A man named Hamdin gave Phineas some dried corn to eat and accompanied him the rest of the way to Plymouth. The settlers there had already been warned of Pexworth’s plan by Massasoit, the great sachem of the far friendlier Wampanoags.

Massasoit’s counsel to the Plymouth governor was simple: strike Pexworth first. Remove the leaders and their plot would fail.

Bradford sent Captain Myles Standish and ten other Plymouth men to Wessagussett by boat. Phineas Pratt was too weak to accompany them.

Discovering the English colony still intact, but with the Indians sharpening their weapons openly and otherwise demonstrating their willingness to fight the armed Plymouth men, Standish invited Pexworth and his lieutenants to an impromptu peace negotiation in the blockhouse. The Massachusetts leaders agreed to sit down for a meal with the Pilgrim commander. 

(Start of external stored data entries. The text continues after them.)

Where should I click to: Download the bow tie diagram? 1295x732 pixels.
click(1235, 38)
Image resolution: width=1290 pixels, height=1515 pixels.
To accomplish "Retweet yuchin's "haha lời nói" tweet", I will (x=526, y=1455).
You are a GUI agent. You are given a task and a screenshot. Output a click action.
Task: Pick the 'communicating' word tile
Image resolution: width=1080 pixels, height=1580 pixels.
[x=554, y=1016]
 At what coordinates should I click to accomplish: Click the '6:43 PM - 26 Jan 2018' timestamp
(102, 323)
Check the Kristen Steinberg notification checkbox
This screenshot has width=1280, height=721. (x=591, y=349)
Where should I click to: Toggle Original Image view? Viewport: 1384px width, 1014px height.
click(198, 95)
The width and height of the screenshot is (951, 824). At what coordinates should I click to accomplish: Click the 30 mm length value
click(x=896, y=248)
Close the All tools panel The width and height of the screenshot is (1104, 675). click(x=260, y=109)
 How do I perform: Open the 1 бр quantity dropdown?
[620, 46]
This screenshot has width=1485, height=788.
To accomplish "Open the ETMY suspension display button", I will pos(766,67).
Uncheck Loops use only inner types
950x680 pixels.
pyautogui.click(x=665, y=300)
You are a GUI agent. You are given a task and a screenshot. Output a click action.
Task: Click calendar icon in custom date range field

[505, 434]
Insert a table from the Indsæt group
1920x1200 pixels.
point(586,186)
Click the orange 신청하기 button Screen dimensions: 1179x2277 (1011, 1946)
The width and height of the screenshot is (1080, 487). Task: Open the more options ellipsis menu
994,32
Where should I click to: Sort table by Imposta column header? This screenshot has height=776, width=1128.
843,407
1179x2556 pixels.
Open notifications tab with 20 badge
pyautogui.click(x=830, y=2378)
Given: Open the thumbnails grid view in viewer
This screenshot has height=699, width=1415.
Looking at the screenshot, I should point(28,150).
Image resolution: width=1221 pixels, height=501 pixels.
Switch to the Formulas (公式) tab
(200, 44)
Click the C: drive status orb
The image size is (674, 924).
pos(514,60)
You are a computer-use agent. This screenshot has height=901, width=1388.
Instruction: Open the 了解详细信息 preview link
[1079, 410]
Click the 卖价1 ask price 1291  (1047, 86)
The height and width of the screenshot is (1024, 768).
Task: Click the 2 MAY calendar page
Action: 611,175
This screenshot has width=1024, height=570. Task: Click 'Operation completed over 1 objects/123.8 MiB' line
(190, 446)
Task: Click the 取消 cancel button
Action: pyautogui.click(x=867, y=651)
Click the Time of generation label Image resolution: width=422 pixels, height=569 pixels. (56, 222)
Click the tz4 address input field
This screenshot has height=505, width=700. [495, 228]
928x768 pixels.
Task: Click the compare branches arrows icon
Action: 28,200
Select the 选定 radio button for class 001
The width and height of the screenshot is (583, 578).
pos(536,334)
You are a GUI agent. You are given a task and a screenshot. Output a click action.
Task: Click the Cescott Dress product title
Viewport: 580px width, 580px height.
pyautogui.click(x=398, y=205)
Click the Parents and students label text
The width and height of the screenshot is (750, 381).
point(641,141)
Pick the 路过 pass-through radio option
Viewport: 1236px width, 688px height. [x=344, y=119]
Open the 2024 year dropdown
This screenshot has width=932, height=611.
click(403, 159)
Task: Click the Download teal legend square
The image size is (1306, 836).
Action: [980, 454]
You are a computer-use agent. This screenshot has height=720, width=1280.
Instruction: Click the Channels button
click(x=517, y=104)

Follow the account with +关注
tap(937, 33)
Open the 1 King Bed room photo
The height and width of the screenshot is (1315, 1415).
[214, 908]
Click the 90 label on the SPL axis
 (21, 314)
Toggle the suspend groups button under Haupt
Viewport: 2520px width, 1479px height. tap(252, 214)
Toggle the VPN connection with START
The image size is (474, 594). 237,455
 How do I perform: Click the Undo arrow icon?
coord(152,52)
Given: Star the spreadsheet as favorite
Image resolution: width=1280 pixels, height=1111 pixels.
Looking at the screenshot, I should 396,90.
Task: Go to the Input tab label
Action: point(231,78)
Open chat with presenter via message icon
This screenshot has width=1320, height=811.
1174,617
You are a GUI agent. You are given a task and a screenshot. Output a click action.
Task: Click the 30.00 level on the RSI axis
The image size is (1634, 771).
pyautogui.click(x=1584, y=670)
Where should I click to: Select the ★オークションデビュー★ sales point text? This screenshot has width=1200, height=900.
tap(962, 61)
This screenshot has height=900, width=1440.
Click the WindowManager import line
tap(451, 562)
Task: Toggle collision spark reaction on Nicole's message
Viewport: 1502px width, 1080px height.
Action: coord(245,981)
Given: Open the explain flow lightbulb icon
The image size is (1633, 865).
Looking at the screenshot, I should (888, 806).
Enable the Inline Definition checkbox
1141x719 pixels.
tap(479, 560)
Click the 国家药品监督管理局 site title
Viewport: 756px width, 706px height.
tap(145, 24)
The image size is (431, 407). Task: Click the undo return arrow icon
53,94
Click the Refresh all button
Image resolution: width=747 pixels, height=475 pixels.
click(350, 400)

Historian Nathaniel Philbrick describes what happened next:

“Once they had all sat down and begun to eat, the captain signaled for the door to be shut. He turned to Pecksuot [Pexworth] and grabbed the knife from the string around his neck. Before the Indian had a chance to respond, Standish had begun stabbing him with his own weapon. The point was needle sharp, and Pecksuot’s chest was soon riddled with blood-spurting wounds.”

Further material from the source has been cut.